### What is required
The following data has a line with "This screenshot has height=184, width=376." and a line with "Select column E". Write out exactly those lines and all the lines between them.

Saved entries
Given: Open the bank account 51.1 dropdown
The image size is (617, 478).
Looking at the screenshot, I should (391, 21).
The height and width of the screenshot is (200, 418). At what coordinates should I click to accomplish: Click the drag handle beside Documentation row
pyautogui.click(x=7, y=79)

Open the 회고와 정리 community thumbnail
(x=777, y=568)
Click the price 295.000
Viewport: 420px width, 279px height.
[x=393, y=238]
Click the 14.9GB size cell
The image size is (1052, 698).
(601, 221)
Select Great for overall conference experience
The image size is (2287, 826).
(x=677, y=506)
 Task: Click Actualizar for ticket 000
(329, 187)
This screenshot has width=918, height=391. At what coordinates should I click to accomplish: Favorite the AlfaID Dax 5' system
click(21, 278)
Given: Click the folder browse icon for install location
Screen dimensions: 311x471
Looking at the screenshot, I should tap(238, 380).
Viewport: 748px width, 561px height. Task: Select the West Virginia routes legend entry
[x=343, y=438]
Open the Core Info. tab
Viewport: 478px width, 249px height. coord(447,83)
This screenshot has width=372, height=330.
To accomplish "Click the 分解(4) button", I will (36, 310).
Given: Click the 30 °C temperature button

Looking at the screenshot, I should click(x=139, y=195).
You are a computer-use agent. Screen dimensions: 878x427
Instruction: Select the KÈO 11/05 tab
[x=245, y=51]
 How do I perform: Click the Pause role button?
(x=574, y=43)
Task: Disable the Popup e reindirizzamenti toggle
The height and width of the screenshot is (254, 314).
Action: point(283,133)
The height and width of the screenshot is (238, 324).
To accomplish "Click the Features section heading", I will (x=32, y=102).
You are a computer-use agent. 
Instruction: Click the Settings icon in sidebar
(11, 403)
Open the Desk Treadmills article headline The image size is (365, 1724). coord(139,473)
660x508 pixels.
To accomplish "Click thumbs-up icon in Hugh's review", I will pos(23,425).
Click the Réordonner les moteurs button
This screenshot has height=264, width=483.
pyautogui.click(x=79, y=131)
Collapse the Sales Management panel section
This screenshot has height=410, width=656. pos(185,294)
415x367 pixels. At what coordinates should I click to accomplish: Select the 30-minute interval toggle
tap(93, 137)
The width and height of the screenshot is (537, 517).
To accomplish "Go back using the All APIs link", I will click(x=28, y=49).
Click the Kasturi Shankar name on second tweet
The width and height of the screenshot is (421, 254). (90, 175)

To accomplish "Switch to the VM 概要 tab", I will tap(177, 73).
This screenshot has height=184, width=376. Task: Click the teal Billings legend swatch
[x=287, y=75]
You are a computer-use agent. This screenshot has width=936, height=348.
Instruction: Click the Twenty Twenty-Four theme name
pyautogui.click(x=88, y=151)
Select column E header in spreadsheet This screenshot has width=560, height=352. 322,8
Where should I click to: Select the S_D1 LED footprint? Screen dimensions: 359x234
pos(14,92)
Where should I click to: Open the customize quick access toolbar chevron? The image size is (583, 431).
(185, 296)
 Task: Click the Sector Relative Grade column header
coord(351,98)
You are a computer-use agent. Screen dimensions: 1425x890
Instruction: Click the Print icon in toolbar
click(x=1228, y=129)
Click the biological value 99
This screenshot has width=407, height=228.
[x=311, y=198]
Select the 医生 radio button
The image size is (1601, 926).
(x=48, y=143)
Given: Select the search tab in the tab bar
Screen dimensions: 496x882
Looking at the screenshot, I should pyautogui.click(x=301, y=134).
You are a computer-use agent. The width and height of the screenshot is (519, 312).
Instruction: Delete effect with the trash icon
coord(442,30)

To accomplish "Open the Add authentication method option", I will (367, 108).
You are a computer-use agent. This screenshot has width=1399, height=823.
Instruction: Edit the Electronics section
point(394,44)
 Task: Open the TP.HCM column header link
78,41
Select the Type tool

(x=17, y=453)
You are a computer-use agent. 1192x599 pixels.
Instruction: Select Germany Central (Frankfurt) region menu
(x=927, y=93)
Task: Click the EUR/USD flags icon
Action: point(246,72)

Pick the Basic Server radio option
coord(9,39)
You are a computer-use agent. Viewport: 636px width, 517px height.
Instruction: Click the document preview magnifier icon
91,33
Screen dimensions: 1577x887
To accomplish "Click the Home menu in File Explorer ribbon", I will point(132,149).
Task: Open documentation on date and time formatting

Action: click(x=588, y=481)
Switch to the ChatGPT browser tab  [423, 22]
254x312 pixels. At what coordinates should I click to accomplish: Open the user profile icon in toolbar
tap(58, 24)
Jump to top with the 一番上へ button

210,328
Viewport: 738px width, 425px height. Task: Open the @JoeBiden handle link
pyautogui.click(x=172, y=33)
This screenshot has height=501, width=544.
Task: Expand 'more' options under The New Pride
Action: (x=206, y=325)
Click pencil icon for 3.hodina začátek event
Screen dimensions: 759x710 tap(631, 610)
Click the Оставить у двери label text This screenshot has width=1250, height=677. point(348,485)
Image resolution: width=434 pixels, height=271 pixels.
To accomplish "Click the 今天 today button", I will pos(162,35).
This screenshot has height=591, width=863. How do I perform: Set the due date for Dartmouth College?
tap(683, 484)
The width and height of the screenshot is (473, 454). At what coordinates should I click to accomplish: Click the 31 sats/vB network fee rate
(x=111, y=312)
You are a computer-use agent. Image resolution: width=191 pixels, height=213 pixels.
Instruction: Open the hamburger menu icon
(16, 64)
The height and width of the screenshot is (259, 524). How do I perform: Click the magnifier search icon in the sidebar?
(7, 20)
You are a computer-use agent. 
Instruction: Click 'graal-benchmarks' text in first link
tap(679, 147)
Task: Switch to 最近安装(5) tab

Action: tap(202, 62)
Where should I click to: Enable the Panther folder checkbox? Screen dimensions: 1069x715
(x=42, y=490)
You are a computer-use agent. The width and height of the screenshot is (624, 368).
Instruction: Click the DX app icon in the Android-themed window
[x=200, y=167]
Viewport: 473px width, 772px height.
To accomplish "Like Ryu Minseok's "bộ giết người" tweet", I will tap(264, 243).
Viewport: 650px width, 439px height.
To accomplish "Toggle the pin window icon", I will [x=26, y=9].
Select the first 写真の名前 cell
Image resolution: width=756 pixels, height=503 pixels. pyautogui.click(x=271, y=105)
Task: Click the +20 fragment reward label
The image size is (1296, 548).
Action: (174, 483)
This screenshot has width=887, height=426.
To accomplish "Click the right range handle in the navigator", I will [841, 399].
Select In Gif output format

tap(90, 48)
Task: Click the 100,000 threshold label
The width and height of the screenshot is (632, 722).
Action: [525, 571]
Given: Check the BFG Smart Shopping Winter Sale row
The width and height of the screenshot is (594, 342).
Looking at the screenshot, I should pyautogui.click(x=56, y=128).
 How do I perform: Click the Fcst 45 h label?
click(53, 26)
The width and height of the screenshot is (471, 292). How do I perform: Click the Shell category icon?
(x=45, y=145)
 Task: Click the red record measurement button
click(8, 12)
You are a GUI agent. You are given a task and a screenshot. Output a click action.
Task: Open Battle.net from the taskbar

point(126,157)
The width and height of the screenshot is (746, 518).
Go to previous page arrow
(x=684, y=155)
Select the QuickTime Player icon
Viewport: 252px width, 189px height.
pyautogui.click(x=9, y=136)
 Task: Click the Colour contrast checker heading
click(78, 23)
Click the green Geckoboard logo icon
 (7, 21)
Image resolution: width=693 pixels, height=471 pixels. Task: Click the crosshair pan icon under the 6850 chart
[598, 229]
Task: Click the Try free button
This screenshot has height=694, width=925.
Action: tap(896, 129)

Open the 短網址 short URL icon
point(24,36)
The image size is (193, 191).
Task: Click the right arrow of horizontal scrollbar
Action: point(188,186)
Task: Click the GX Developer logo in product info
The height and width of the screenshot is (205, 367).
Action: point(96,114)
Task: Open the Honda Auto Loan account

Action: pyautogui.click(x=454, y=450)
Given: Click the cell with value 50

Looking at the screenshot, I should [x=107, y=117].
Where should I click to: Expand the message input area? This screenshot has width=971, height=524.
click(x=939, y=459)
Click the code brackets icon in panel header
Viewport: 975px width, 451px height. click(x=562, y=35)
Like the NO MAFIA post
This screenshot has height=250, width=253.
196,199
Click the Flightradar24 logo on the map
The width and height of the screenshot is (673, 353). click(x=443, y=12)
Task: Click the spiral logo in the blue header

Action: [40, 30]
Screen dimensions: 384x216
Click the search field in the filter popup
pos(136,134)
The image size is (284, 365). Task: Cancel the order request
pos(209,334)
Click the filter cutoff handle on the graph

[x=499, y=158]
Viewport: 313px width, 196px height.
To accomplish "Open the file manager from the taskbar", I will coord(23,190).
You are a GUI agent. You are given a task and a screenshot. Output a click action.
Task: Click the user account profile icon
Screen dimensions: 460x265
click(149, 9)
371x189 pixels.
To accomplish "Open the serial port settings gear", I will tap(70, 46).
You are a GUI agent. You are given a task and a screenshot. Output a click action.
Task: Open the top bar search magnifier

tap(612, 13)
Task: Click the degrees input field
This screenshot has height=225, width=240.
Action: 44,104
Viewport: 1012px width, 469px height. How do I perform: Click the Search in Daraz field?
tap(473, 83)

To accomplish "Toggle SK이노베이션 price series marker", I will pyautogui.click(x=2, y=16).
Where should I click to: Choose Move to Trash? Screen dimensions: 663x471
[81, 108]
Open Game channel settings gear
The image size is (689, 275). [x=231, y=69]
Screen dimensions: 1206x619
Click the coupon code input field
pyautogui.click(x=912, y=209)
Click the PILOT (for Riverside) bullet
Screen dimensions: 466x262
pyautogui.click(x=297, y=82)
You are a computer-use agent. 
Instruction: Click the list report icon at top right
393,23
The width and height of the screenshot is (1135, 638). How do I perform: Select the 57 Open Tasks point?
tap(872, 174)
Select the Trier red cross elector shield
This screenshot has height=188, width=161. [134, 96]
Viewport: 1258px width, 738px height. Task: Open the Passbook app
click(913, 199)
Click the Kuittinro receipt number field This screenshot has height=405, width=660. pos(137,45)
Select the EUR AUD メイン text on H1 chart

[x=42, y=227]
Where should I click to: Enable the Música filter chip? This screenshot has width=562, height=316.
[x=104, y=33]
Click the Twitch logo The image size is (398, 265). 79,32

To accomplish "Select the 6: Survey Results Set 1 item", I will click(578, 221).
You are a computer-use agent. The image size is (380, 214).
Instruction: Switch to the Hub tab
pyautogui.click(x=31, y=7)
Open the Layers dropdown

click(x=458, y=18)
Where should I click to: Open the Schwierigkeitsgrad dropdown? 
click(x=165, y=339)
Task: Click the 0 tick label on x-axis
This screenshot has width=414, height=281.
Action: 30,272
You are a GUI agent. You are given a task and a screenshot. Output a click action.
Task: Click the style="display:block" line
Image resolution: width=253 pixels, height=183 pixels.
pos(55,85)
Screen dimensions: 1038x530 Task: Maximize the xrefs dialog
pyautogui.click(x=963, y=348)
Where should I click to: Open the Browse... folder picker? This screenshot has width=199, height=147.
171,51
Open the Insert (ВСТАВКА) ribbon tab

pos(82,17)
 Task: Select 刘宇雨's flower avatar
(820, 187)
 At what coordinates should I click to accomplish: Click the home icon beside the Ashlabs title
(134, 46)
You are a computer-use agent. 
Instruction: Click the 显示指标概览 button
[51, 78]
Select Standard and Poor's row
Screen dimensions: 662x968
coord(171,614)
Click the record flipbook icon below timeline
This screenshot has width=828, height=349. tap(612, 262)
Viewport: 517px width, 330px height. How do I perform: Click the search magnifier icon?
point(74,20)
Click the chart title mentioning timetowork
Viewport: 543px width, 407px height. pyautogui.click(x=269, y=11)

### Response to the exercise
This screenshot has height=184, width=376. Task: Click the teal Billings legend swatch
[x=287, y=75]
You are a computer-use agent. This screenshot has width=936, height=348.
Instruction: Click the Twenty Twenty-Four theme name
pyautogui.click(x=88, y=151)
Select column E header in spreadsheet This screenshot has width=560, height=352. 322,8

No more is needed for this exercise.